Task details: Pull out each line below that contains the word "screenshot".

Material for this exercise:

* BEGIN *

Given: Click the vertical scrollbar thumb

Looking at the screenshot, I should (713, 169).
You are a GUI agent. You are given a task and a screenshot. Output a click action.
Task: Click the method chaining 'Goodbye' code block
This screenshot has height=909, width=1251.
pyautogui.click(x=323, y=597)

* END *

Task solution:
Looking at the screenshot, I should (713, 169).
You are a GUI agent. You are given a task and a screenshot. Output a click action.
This screenshot has height=909, width=1251.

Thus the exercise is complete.